SHAREHOLDERS could be waiting until 2013 or 2014 to voice dissent at companies’ executive pay packets, according to research out yesterday.
While a string of high-profile investor rebellions at the likes of WPP and Aviva has caused a stir this year, shareholders have been discerning in their protests.
Just 10 of the FTSE 100 companies attracted a protest vote of 20 per cent or more for their remuneration reports this year, down from 34 in 2011, professional services firm KPMG said.
Among FTSE 250 firms, 29 saw a sizeable number of investors oppose or abstain from votes on top pay, up slightly from 24 the previous year.
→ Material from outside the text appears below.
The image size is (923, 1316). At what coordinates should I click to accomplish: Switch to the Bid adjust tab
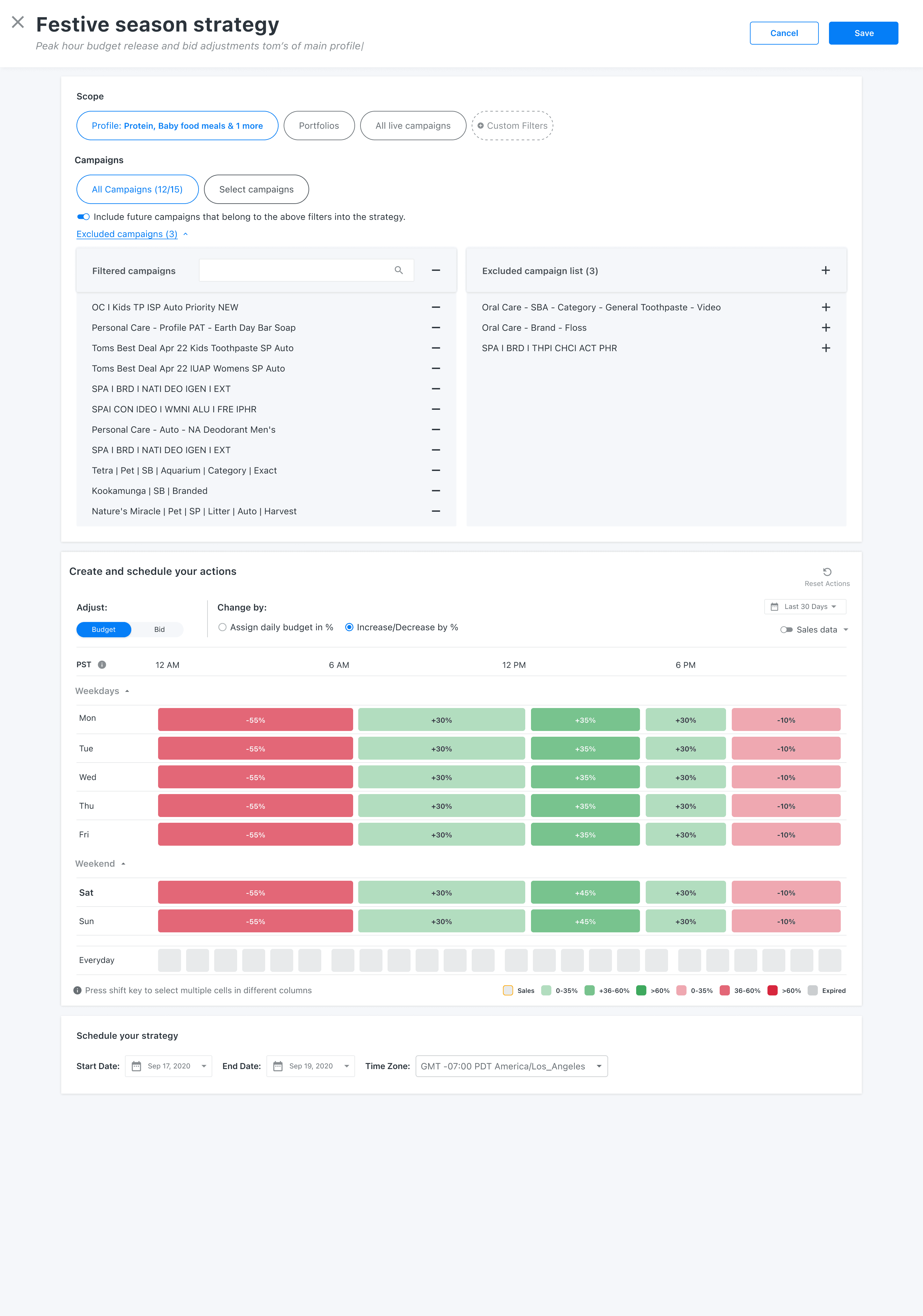pos(159,629)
“A number of these were not solely pay related, but instead were driven by a combination of dissatisfaction around corporate performance and the leadership of the business,” said David Ellis, head of reward at KPMG.
“In many cases this year, shareholders really were focusing on the link between pay and performance.”
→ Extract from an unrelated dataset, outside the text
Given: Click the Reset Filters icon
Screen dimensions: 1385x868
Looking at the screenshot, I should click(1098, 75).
But alterations due within long-term incentive plans at a glut of firms could be a fresh source of investor friction in the coming years.
“It is our view that the flexing of shareholder muscle in 2012 may well be a rehearsal for what is to come,” said Ellis.
“The last few years has seen only a relatively small number of new long-term incentive plans being proposed to shareholders.
“A number of companies have clearly being waiting to understand better the economic and regulatory landscape before formulating new plans and consulting with shareholders,” he added.